Balancing Methods – How to Handle Imbalanced Data Sets in Classification

classificationdata miningmachine learningrunbalanced-classes

I'm trying to solve one classification problem from the UCI database repository. Unfortunately (or fortunately), I've noticed that my dataset is imbalanced. I've structured the data as 5 classes, according to the final mark reached by the pupil, like so:

  • If student gets a mark from 0 to 7 => class 1 [FAIL(E)]
  • If student gets a mark from 8 to 9 => class 2 [SUFFICIENT(D)]
  • If student gets a mark from 10 to 11 => class 3 [GOOD(C)]
  • If student gets a mark from 12 to 15 => class 4 [NOTABLE(B)]
  • If student gets a mark from 16 to 19 => class 5 [OUTSTANDING(A)]

My problem is that, as I said, data are imbalanced, so I want to balance it.

I've thought about applying some kind of undersampling method, but my dataset has only 649 instances so I think removing some of them is not the best idea.
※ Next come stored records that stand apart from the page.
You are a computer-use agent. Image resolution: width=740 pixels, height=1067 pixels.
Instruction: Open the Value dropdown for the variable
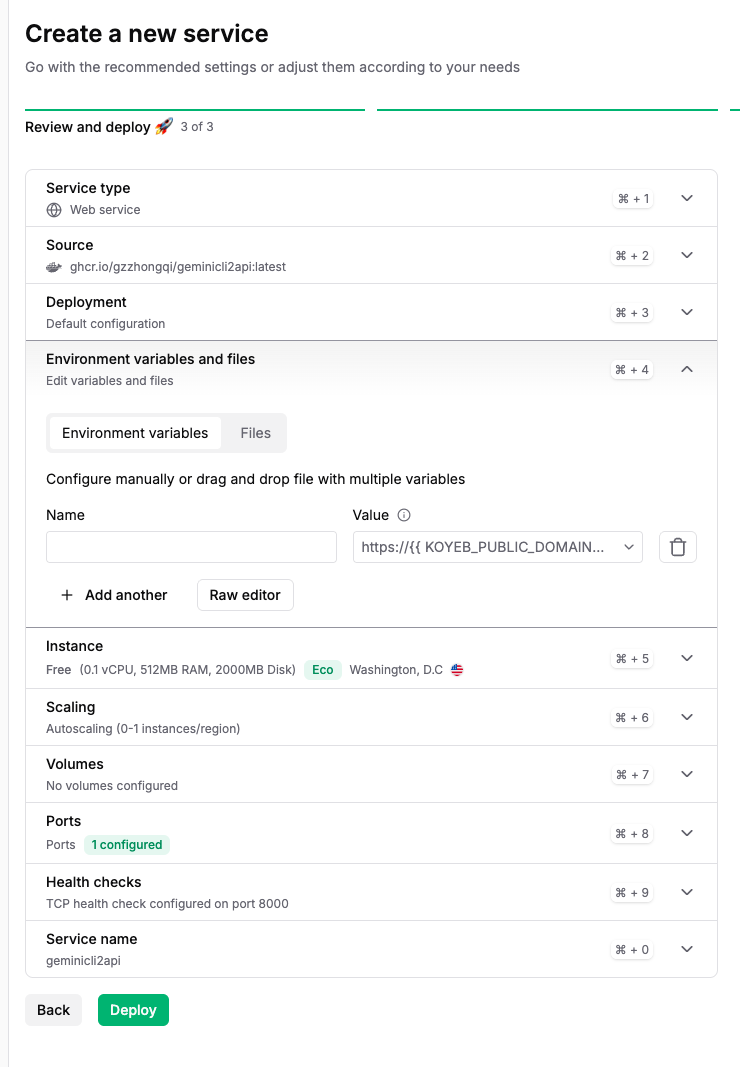[628, 547]
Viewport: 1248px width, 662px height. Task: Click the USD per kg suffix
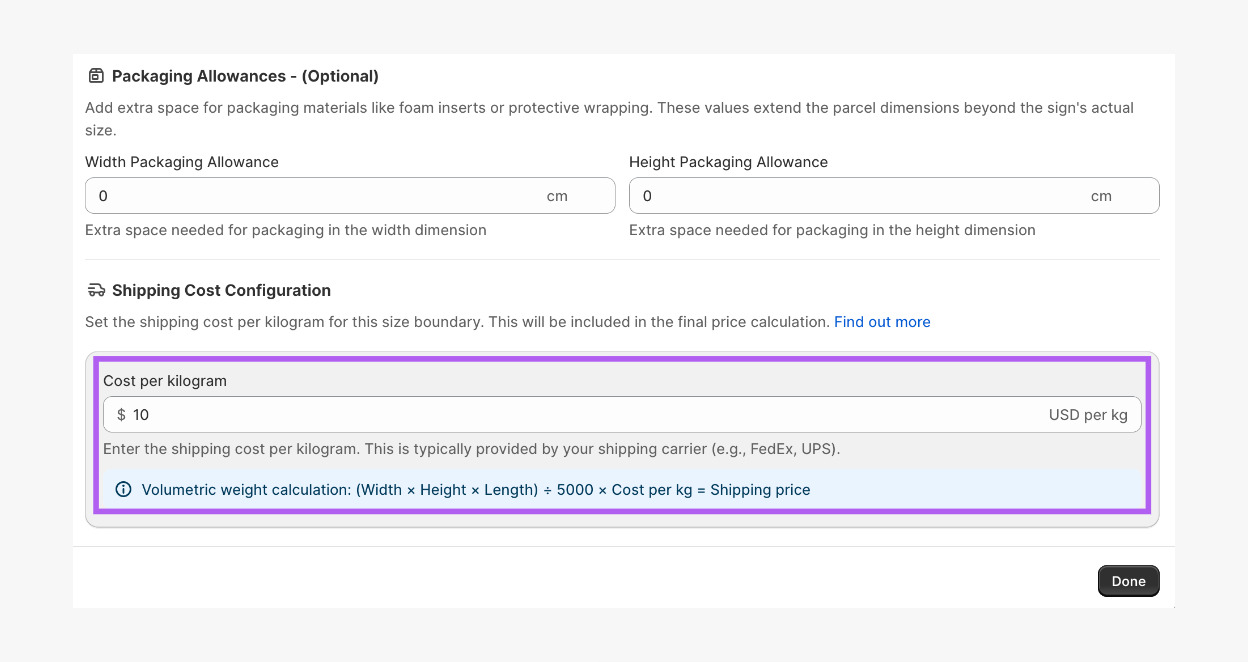tap(1088, 415)
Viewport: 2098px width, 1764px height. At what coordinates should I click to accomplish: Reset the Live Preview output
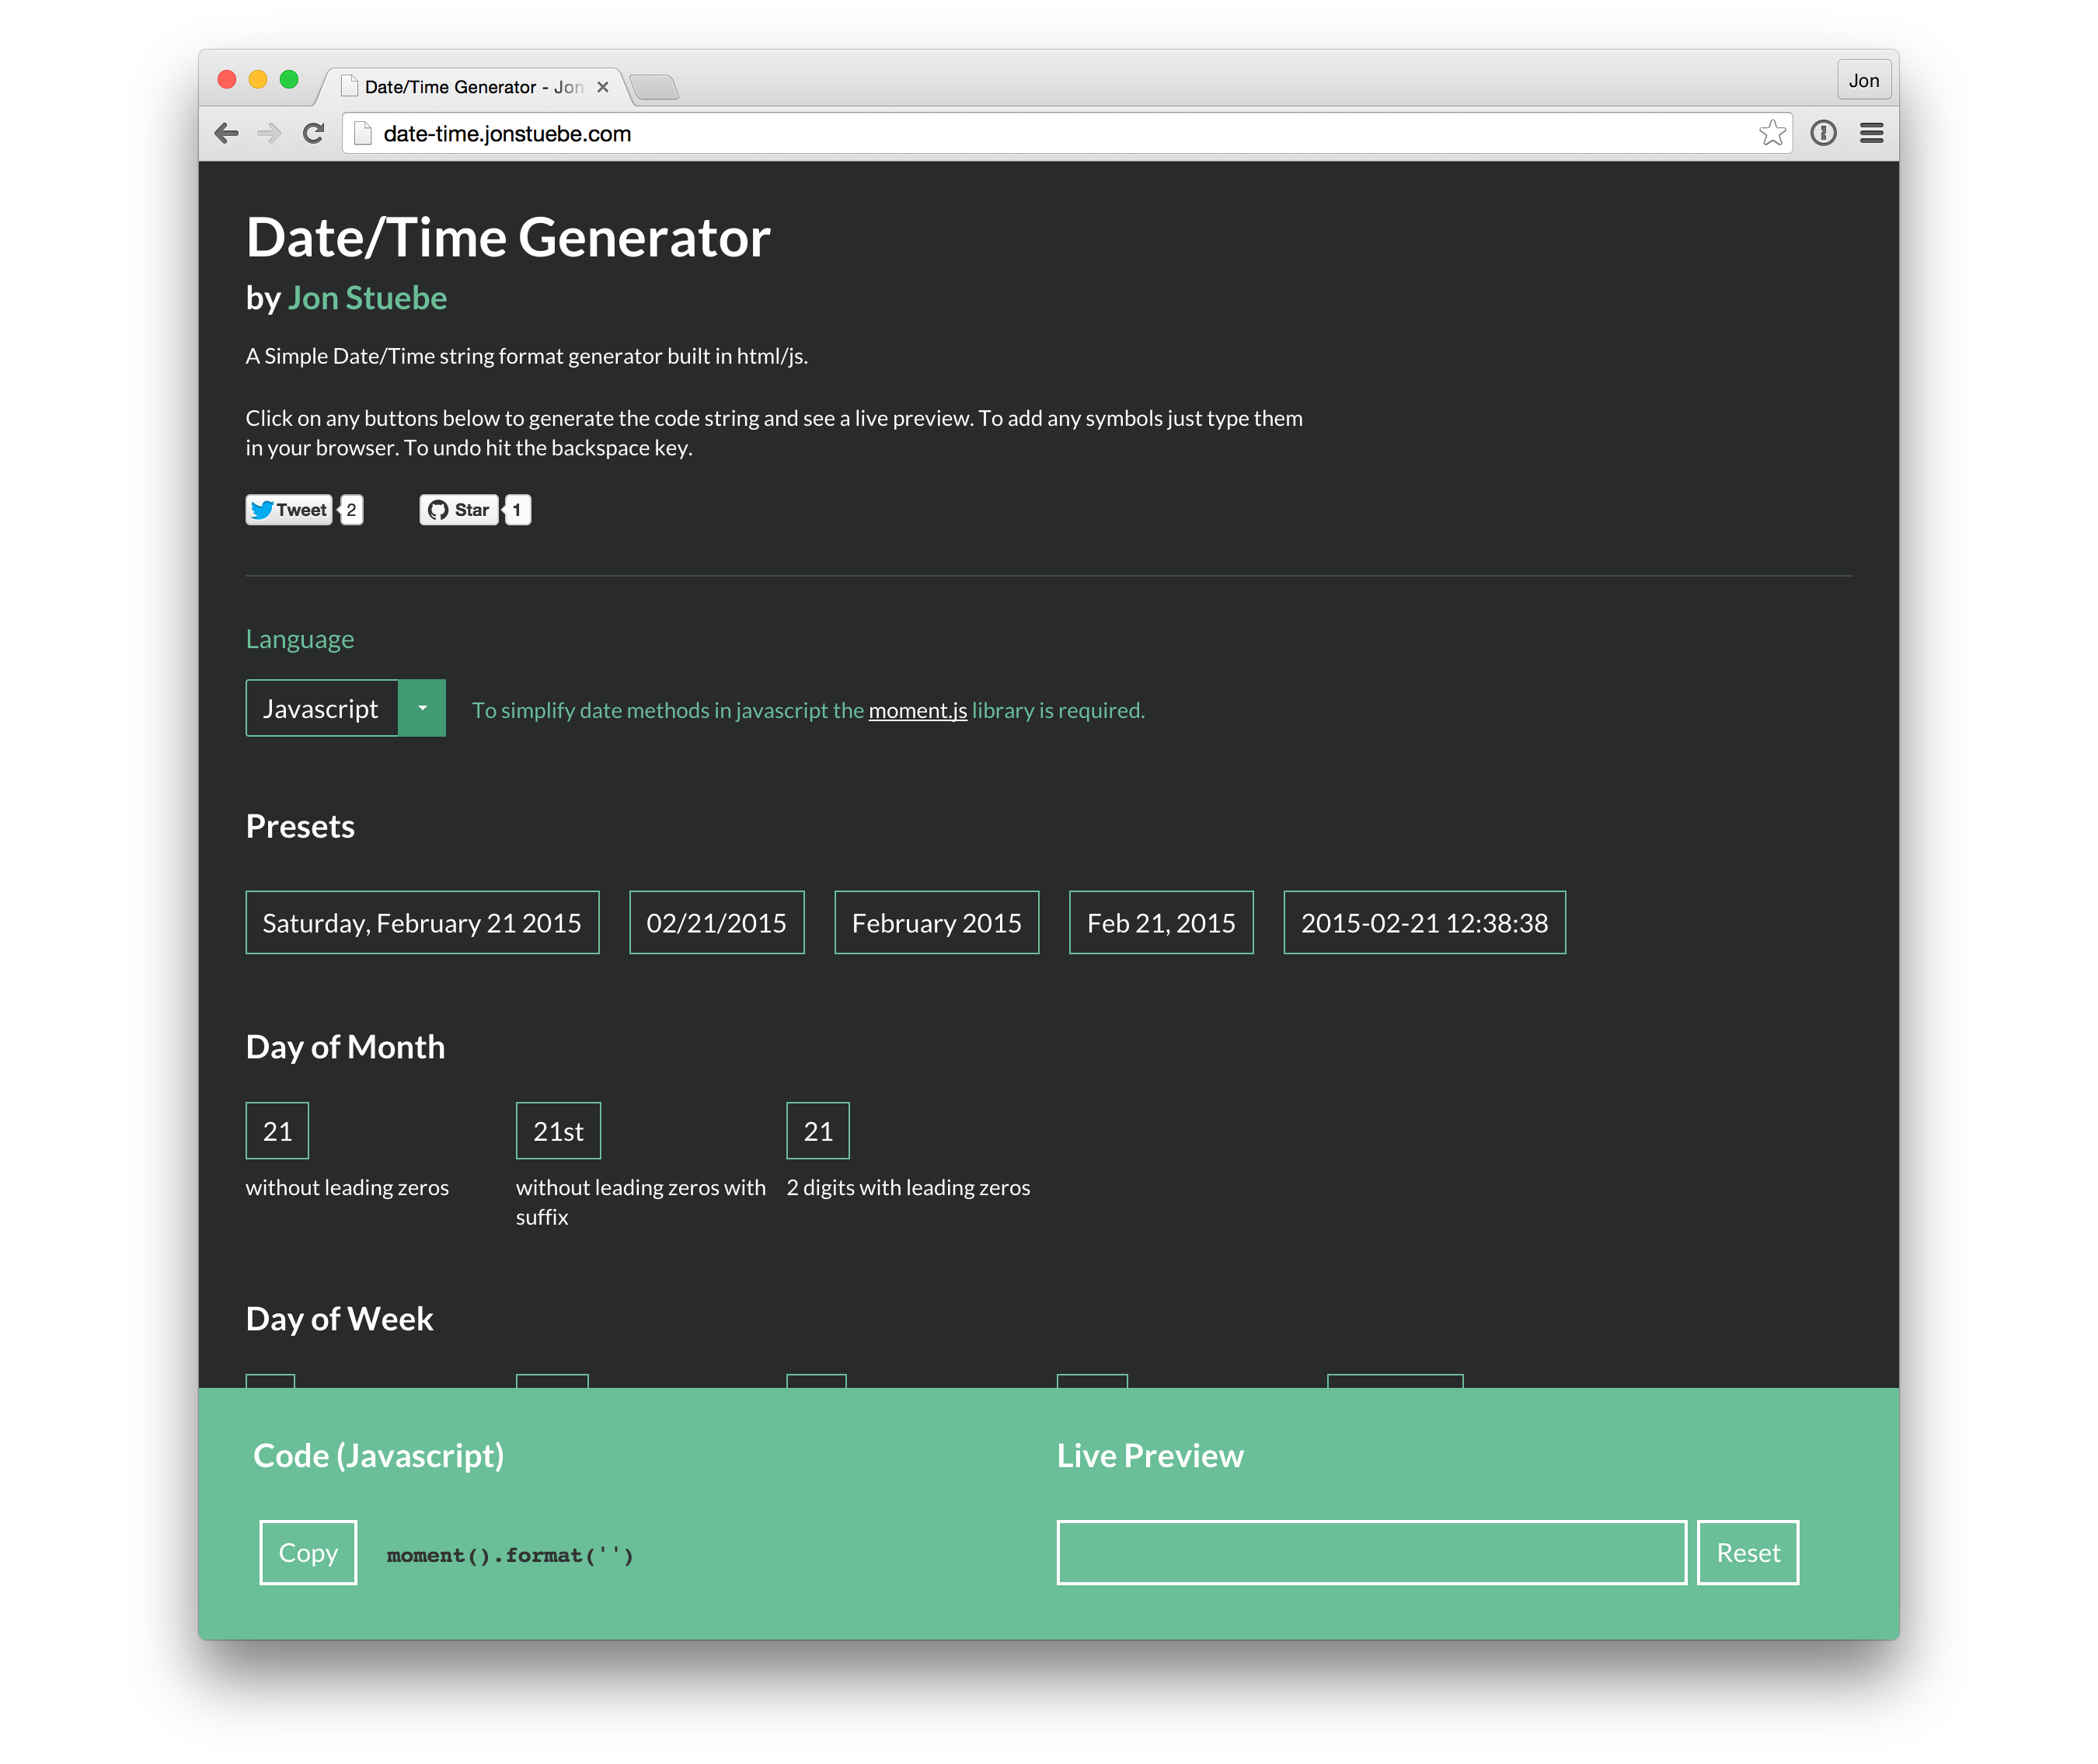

Then I thought about doing some oversampling, in order to replicate some of the minority class examples and then get classes balanced, but I'm still unsure if that could work.

I would be very grateful if you could give me a hand with this.
Its the first time I face a real problem with imbalanced data.

Best Answer

Since you're using R, you could make use of some elaborated methods like ROSE and SMOTE. But I'm not enrirely certain if re-balancing your dataset is the right solution in your case.

An alternative could be a cost-sensitive algorithm like C5.0 that doesn't need balanced data. You could also think about applying Markov chains to your problem.